Diagnosis can be made by inspection. Closer inspection will frequently reveal a tag or sentinel pile. After gentle separation of the skin of the anal verge, the ulcer usually posterior can be seen. Frequently the fibers of the internal anal sphincter muscle can be seen at the base of this punched-out ulcer. A well-lubricated finger with lidocaine ointment and a small caliber anoscope will help delineate the extent of the lesion. A colonoscope or sigmoidoscope exam might be useful to rule out abscesses, colitis, and other causes of rectal bleeding.

A fissure should be distinguished from an ulcer caused by Crohn’s disease, leukemia, or malignant tumors, because it is not shaggy, large or indolent. Fissures are seldom multiple. A biopsy can help to determine the diagnosis.

Medical Treatment
At least 50 percent of fissures heal by themselves without the need for an operation. The longer that a fissure has persisted over time, the less likely it will be to heal by itself. Oftentimes, acute fissures heal by themselves spontaneously, with good anal hygiene consisting of a thorough cleansing after each bowel movement with cotton and witch hazel. Cleaning gently after bowel movements with thick quilted baby wipes is just as effective as using cotton pads with witch hazel. The use of sitz baths (soaking the anal area in plain warm water for 20 minutes, several times a day) helps to relieve fissure symptoms, but may not actually aid in the healing process. A topical hydrocortisone preparation applied to the folds of the anal verge several times a day will help to relieve symptoms and aids the healing process.

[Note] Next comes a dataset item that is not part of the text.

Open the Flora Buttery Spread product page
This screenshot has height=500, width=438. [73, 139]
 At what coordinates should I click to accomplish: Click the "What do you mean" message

A high fiber, well balanced diet, and encouragement of regular normal stools are important in helping to heal the fissure. If pain is severe, an anesthetic ointment can be introduced freely and frequently with the finger, utilizing finger cots.

Chemical sphincterotomy has been attempted using a wide range of agents, including nitric oxide and botulinum toxin. Since anal fissures are characterized by spasm of the internal anal sphincter and a reduction in mucosal blood flow, the aim of treatment is to relieve ischemia by reducing resting anal pressure and improving mucosal perfusion.

It has been shown that a local application of topical nitrates reduces anal sphincter pressure and improves anodermal blood flow. This dual effect results in fissure healing in more than 80% of patients. The principal side effect is headaches in 20%-100% of cases.

It has also been shown that local a local injection of botulinum toxin near the fissure, causes denervation, sphincter muscle weakness, and reduction of resting anal sphincter pressure, which allows the fissure to heal. Fissure healing occurs in more than 60% of patients. The principal side effect is incontinence of flatus and or feces, which last for up to two months in 2% to 21% of cases.

Surgical Treatment
When surgical excision is required, the chronic fissure along with the sentinel pile, papilla, and adjacent crypts are dissected free from the underlying muscle. Associated internal and external hemorrhoids are removed. Usually the scar tissue in the posterior anal quadrant is completely denuded. The criteria for excision of fissures are chronicity and association with other anorectal disease such as hemorrhoids, mucosal prolapse, skin tags, enlarged papillae, anal contraction, and diseased crypts.

Sometimes, an anal dilation is performed to gently disrupt the scar tissue in the base of the fissure. Other times, cauterization by: laser, electrosurgical, or a chemical (i.e., silver nitrate) method; is used to simply denude or resurface the fissure base, to encourage the growth of new anal tissue.

Lateral partial internal sphincterotomy has been utilized for uncomplicated fissures. This surgery consists of a small operation to cut a portion of the anal muscle. This helps the fissure to heal by preventing pain and spasm, which interferes with healing. Cutting this muscle rarely interferes with the ability to control bowel movements.

At least 90% of patients who require surgery for this problem have no further trouble from fissures. More than 95% of patients achieve prolonged symptomatic improvement. About 5-percent of patients with fissures are “chronic fissure formers”, and for a variety of reasons (i.e., chronic constipation, failure to heal without scar tissue, etc.), will continue to develop new fissures despite all the efforts of medical and surgical treatment.